#### [Required action 1]
In the blog post on porn and sex education, who pointed the writer to Figleaf's piece?
#### [Required action 2]
Continue the blog post on porn and sex education, starting after its last sentence.
##### Extract to read #####
Nobilis pointed me in the direction of Figleaf’s “The No-Sex Class: Men, Women, and Gangbangs in Porn” which led me to “Once more into the breech” by Amanda over at Pendragon.net, which led me to “On Porn, Sex And Pincushions” over at Echinde of the Snakes.
Although each of them stray in their topics a little, all of them are worth reading, as they all deal with the subject of porn tropes, and how those play out in the reality of society, sex education and the bedroom.
These are all very sex positive people who have, in their turns, problems with certain depictions of sex in porn. I’ve dealt with this subject a little myself in a couple of posts on non-consensual sex in erotica and the semiotics of semen.
I think I must agree with Amanda and Echinde that because of a woeful lack of sex-positive sex education, a lot of young men and women are learning about sex from the porn industry and – I’m sorry if this makes people angry – but they are not responsible sex educators. That’s not their job and, with some notable exceptions, like the Tony Comstock films, education is not much of a byproduct of porn.
##### Source data #####
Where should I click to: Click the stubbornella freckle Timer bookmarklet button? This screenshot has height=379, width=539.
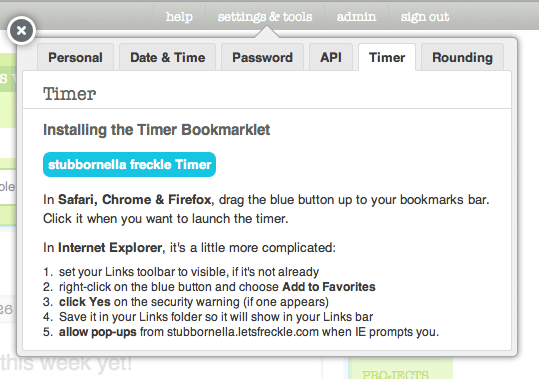[129, 165]
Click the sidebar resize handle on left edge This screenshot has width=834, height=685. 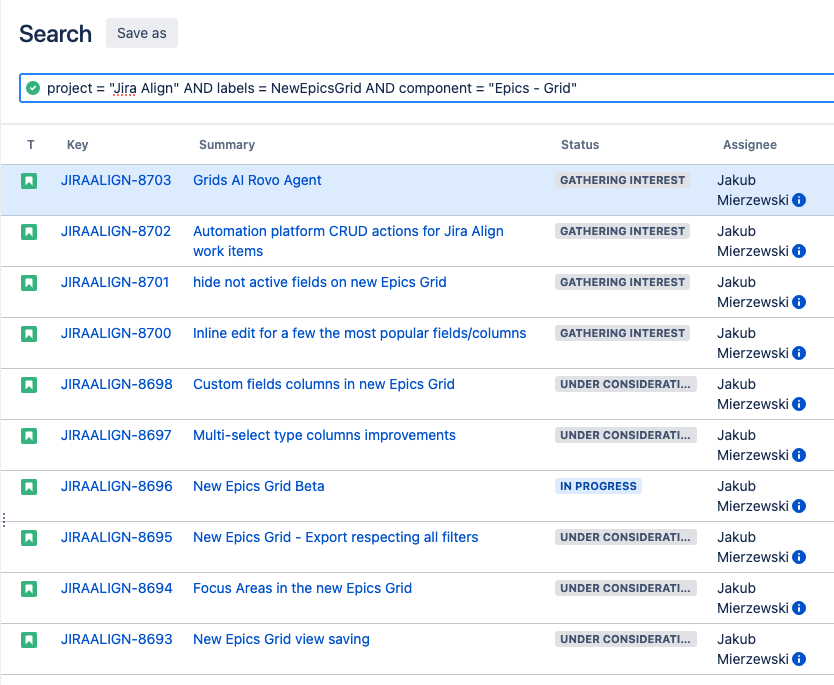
#####
#### [Answer section 1]
Nobilis

#### [Answer section 2]
Neither is written erotica an educational tool. The assumption is made, and rightly so, I think, that once you are reading erotica or watching porn, you already know a decent amount about sex. Certainly I do not put myself forward as a sex educator. However, a lot of these articles demand, subtextually, that porn SHOULD act as an educator by virtue of its reach into the groins of millions of boys and girls out there. The truth about porn and erotica is that they are seldom vehicles for changes in thinking. They are much more likely to be sexually framed reflections of the society in which they are made or written.
So the tropes of female humiliation like bukakke, multiple men on a single woman or rough anal sex are simply visualizations of a underlying social understandings: women who like a lot of sex are dirty sluts who deserve to be humiliated. Amanda points out that these are, in fact, supporting the narrative of extremely conservative family values. I agree. In the same way that the unwed teenage couple who fuck first always die in horror films. It doesn’t contradict socially normative values – it supports them.
What offends me so much about both genres is that they’re just so damn conservative and superficial.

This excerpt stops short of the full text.